[Saved entries]
===

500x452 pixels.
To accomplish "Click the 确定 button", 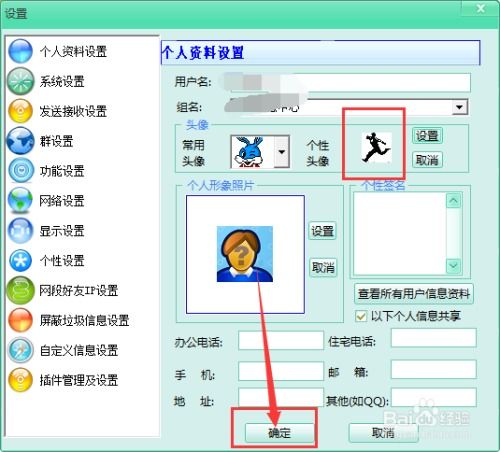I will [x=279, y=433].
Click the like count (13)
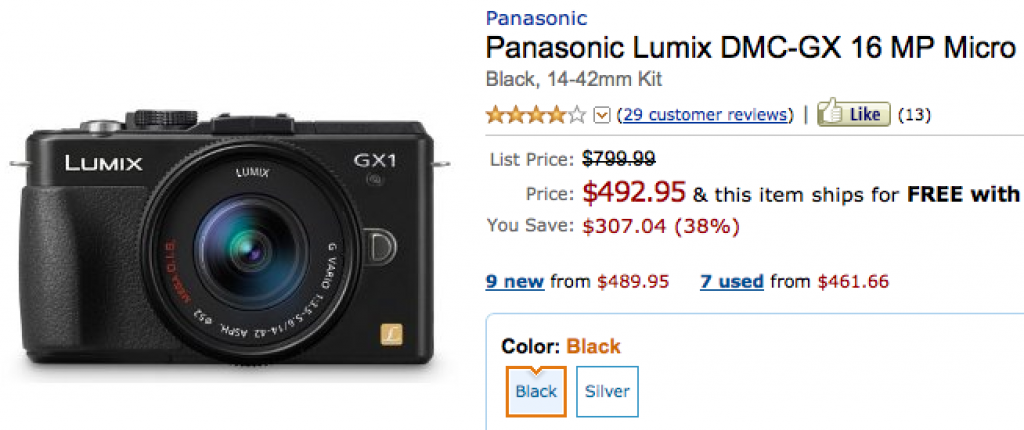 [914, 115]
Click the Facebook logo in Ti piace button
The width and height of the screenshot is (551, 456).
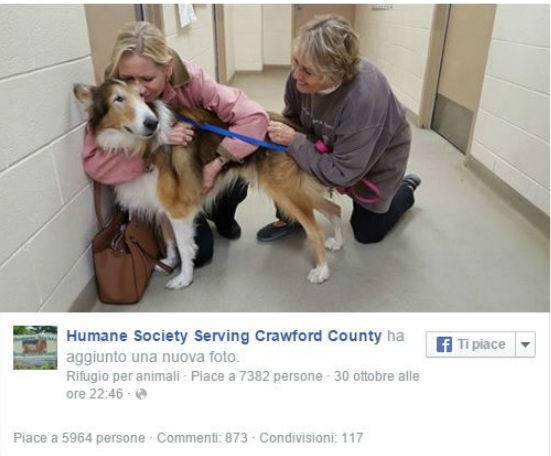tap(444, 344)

===

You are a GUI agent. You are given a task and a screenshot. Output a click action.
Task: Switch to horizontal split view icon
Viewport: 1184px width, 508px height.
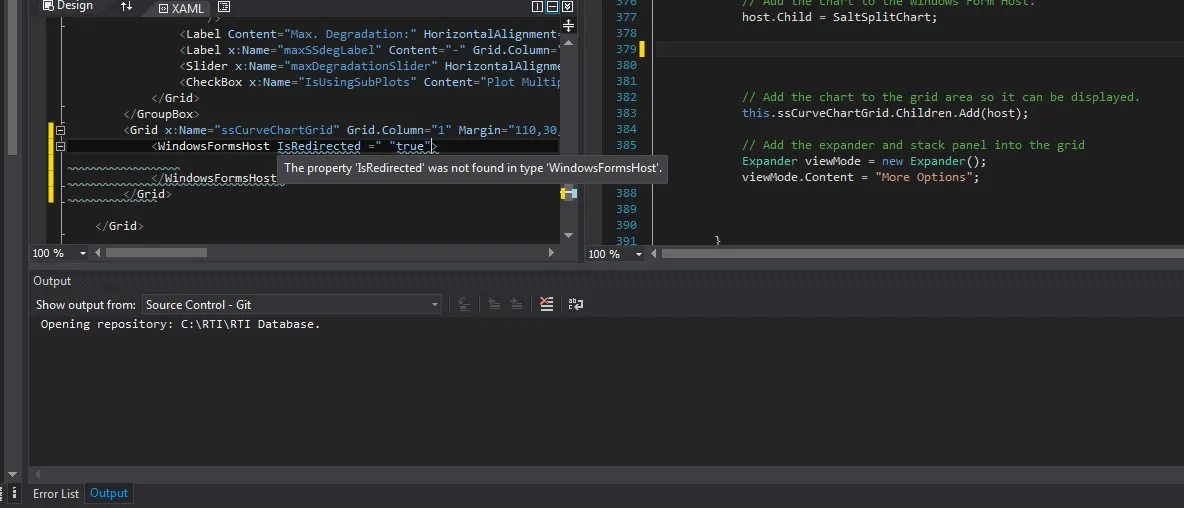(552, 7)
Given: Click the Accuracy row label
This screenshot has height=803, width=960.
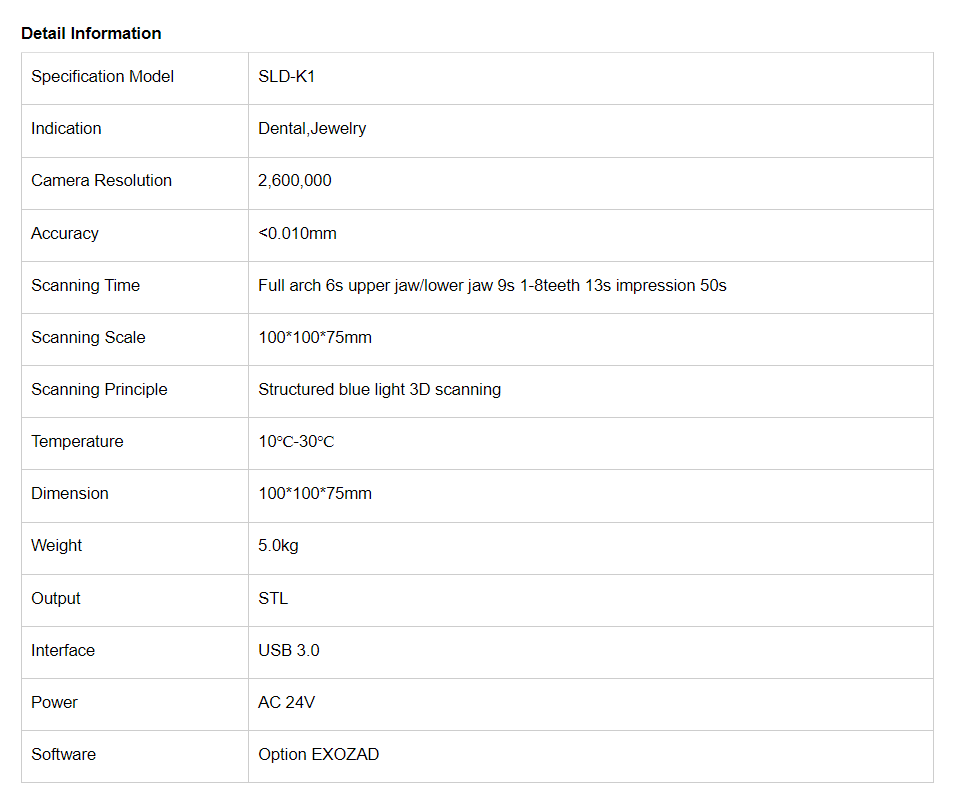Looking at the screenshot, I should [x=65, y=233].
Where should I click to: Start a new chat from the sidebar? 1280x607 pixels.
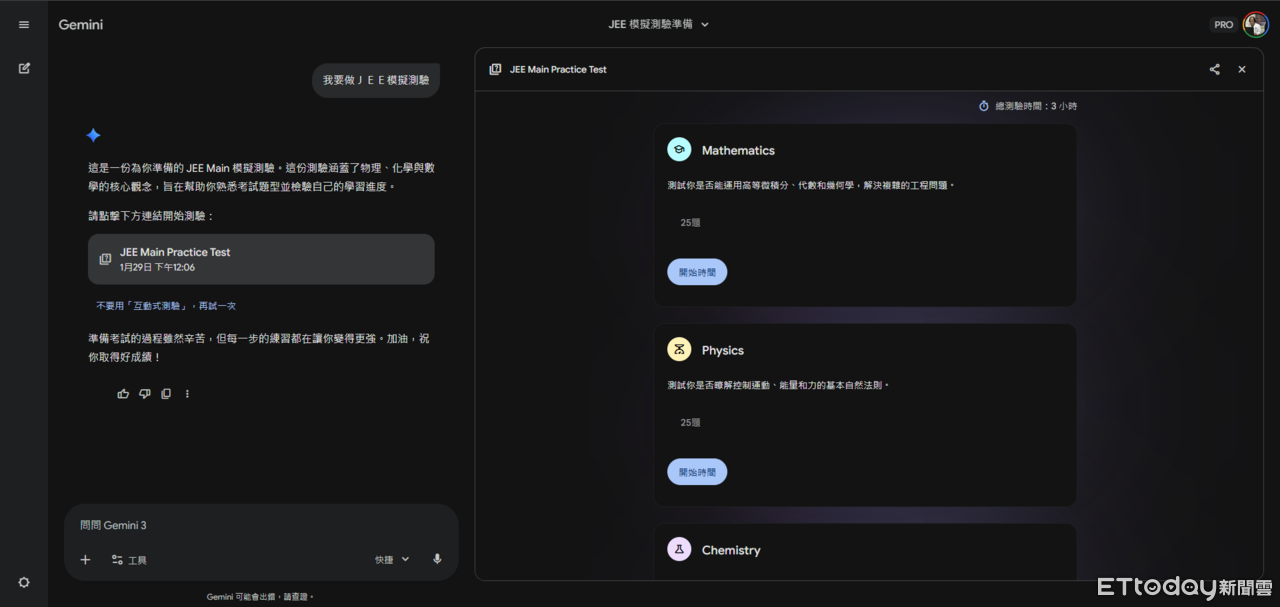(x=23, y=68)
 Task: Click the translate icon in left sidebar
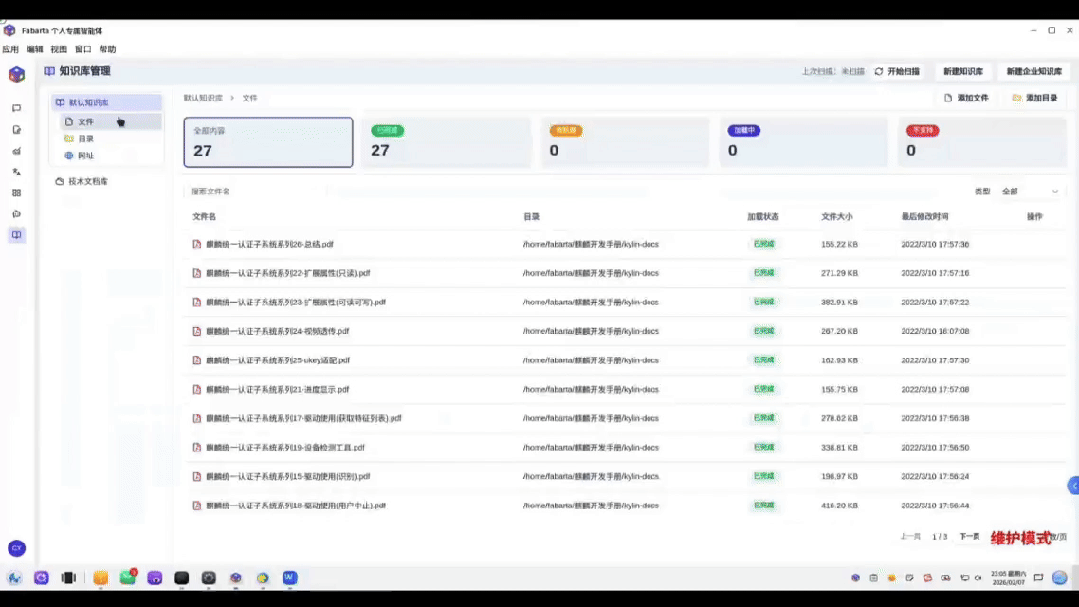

===

* **Problem details**: Copy the lines above exactly, starting at the one with "Task: Switch to horizontal split view icon" and ending at the one with "Task: Click the", both included. Leave out any pictures and add nothing else.

* **Output**:
Task: Switch to horizontal split view icon
Viewport: 1184px width, 508px height.
(552, 7)
Given: Click the Accuracy row label
This screenshot has height=803, width=960.
Looking at the screenshot, I should [x=65, y=233].
Where should I click to: Start a new chat from the sidebar? 1280x607 pixels.
(x=23, y=68)
 Task: Click the translate icon in left sidebar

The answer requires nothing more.